The Tanzanian-born novelist won the Nobel Prize in Literature.


Copies of Tanzanian-born novelist Abdul Raziq Garna’s “Later Life” are on display at the Waterstone Bookshop in central London on October 7, 2021.

STOCKHOLM: Tanzanian-born novelist Abdul Raziq Garnah won the Nobel Prize for Literature on Thursday for his novels exposing the effects of colonialism and the trauma of the refugee experience.

Garna, 72, who grew up on the island of Zanzibar but arrived in England as a refugee in the late 1960s to escape the revolution, is the fifth African to win the Nobel Prize for Literature.

The Swedish Academy said Gerna was honored for “the uncompromising and sympathetic intervention of the effects of colonialism and the fate of refugees in the gulf between civilizations and continents.”

The head of the Academy’s Nobel Committee, Anders Olson, said his writings were particularly echoed by the fact that a record 82 million people were fleeing war, oppression and violence in 2020.

Gorna told the Nobel Prize website that he was stunned to receive a call from the Swedish Academy.

“I thought it was a joke,” he said. “These things usually float weeks in advance … so it wasn’t something I had in mind,” he said.

He published 10 novels and several stories.

“His writings are still very, very interesting to many people in Europe and around the world,” Olson told reporters.

“In all its work, Garna has tried to avoid all sorts of nostalgia for colonial Africa more than ever before,” the academy said.

Its traveling characters “find a gap between cultures and continents, between a life and an emerging life. It is an insecure situation that can never be solved.”

The publisher never expected that

The theme of the refugee barrier runs throughout his work, focusing on his identity and self-image, as well as in the 1996 novel “Admiring Silence” and the 2001 “By DC”.

Tanzania on Thursday hailed its victory as a “victory” for the country and the African continent.

“You have certainly done justice to your profession, your victory is for Tanzania and Africa,” the government’s chief spokesman said on Twitter.

After his victory, Guerna called on Europe to view African refugees as people who “come out of necessity” and who “clearly … have something to give.”

“They don’t come empty-handed. Lots of talented, energetic people who have something to give,” Gorna told the Noble Foundation in an interview.

The announcement also made Gorna’s Swedish publisher a protector.

Heinrich Selender told the Swedish news agency TT, “I once heard someone suggest that his books are of Nobel standard.

Born in 1948, Garna fled Zanzibar in 1968 after a revolution there that persecuted and persecuted citizens of Arab descent.

He started writing in England at the age of 21. Although Swahili was his first language, English became his literary medium.

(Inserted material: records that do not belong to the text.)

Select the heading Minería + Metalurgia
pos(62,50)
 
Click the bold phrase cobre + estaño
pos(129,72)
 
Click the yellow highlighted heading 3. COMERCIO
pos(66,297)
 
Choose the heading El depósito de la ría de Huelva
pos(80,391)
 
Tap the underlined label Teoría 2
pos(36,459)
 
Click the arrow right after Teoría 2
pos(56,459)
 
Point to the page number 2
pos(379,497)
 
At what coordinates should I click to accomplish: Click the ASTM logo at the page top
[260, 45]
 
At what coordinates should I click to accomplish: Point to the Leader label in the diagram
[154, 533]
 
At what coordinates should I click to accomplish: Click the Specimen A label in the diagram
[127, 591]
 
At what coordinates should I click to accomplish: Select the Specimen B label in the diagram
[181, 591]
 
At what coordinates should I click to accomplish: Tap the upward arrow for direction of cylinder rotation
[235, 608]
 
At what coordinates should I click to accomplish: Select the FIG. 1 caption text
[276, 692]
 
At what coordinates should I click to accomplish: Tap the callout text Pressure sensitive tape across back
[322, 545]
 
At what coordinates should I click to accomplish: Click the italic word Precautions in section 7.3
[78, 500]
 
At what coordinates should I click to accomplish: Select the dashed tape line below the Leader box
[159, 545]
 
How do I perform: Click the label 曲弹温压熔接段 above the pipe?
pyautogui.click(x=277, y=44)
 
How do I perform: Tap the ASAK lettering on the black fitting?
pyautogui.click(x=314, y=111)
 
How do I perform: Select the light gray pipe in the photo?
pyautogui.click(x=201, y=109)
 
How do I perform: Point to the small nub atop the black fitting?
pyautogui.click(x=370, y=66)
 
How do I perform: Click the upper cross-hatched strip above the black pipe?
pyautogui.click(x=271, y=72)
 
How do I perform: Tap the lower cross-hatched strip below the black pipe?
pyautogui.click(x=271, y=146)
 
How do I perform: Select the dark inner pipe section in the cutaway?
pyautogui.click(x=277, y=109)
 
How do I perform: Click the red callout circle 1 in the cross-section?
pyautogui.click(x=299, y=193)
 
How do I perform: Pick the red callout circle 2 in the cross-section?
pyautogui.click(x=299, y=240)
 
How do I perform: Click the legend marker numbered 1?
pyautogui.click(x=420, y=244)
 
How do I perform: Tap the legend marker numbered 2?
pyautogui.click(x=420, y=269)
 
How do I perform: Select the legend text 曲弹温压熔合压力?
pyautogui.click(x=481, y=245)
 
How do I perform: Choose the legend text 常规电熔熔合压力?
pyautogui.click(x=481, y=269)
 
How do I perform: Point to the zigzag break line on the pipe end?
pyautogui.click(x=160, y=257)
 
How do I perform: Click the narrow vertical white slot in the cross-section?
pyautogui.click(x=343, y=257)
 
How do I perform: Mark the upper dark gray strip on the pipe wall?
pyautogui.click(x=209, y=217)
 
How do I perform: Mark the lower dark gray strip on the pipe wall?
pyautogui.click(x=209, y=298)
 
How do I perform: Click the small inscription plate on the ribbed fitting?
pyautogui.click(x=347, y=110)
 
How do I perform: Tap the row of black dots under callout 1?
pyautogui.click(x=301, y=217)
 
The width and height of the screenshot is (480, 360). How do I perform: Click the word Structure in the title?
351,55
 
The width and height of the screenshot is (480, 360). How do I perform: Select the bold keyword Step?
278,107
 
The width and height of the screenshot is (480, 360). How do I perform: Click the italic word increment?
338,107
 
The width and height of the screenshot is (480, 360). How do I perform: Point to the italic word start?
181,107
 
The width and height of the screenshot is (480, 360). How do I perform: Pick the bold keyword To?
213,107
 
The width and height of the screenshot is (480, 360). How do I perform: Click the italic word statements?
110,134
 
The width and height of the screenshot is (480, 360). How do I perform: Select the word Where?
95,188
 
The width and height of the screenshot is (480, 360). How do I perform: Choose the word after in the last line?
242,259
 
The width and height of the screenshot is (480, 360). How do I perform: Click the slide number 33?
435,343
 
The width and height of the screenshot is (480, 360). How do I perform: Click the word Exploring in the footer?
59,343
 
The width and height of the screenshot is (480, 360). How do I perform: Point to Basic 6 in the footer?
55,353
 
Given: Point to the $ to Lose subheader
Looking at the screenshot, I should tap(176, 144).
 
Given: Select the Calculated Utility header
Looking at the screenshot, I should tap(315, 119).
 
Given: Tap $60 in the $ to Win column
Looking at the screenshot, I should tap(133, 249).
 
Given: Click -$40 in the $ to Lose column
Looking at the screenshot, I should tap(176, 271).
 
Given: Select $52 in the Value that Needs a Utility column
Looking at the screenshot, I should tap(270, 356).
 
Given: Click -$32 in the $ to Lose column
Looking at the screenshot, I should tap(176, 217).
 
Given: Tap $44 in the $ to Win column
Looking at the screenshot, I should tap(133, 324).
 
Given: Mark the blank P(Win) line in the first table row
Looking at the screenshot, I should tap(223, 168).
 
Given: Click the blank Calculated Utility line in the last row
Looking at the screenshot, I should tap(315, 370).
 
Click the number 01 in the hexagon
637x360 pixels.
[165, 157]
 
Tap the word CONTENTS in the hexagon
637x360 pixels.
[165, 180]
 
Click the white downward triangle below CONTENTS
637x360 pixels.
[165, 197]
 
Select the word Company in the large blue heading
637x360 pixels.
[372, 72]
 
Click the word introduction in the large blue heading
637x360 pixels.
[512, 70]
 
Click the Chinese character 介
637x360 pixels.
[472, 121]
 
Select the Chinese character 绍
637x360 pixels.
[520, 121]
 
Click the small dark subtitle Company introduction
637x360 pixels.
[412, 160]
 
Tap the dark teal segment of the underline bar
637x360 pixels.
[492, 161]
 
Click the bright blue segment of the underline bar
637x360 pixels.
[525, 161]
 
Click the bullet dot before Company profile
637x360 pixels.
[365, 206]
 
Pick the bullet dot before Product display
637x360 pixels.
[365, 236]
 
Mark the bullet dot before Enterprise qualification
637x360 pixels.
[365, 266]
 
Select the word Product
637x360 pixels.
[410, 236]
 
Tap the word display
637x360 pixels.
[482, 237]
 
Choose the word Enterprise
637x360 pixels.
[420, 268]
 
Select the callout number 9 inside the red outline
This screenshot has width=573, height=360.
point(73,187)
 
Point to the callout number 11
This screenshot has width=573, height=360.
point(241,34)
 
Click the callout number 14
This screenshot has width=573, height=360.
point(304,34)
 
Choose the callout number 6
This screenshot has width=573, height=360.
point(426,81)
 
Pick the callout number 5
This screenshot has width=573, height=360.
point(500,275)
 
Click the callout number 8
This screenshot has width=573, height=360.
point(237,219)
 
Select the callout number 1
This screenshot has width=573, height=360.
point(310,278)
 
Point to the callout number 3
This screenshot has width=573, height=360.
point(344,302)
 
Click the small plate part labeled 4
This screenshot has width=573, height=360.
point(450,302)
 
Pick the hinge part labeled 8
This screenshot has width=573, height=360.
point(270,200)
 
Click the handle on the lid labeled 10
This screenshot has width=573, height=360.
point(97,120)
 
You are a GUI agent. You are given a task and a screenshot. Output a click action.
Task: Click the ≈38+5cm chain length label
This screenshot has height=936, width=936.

Garna is best known for his successful 1994 novel “Paradise”, which was compiled during World War I in colonial East Africa and was shortlisted for the Booker Prize for Fiction.

Western domination.

The novel makes a clear reference to the famous 1902 novel “Heart of Darkness” by English author Joseph Conrad, which depicts the journey of the innocent young hero Joseph to Central Africa and the Congo Basin.

Author Adam Shafi Adam, from Zanzibar, said. AFP It was great news for a Tanzanian to win the Nobel Prize in Literature … one of the most prestigious prizes in the world.

His books “paint a good picture of the East African coast during the colonial era and what it was like in Zanzibar after the revolution.”

Until his recent retirement, Garna has been Professor of English and Post-Colonial Literature at the University of Kent in Canterbury, focusing primarily on authors such as Voll Swainka, Ngogi Wa Theungo and Salman Rushdie.

The Nobel Prize comes with a medal and 10 million Swedish kronor (approximately 1. 1.1 million).

Last year, the award was given to the American poet Louis Gulak.

Prior to Thursday’s announcement, Nobel laureates had suggested that the Swedish Academy could choose to approve an author from Asia or Africa after pledging to further diversify the prize in gender and geography.

In its 120 years of existence, it has crowned mainly Westerners.

“Before, we had a more Eurocentric view of literature, and now we’re looking at the whole world,” Olson, head of the Nobel Committee, said in 2019.

But at the end of the day, “literary merit” is still the “absolute and sole criterion,” he said in an interview with The New Republic, published this week.

The Nobel Peace Prize continues in Oslo on Friday, followed by the Economics Prize on Monday.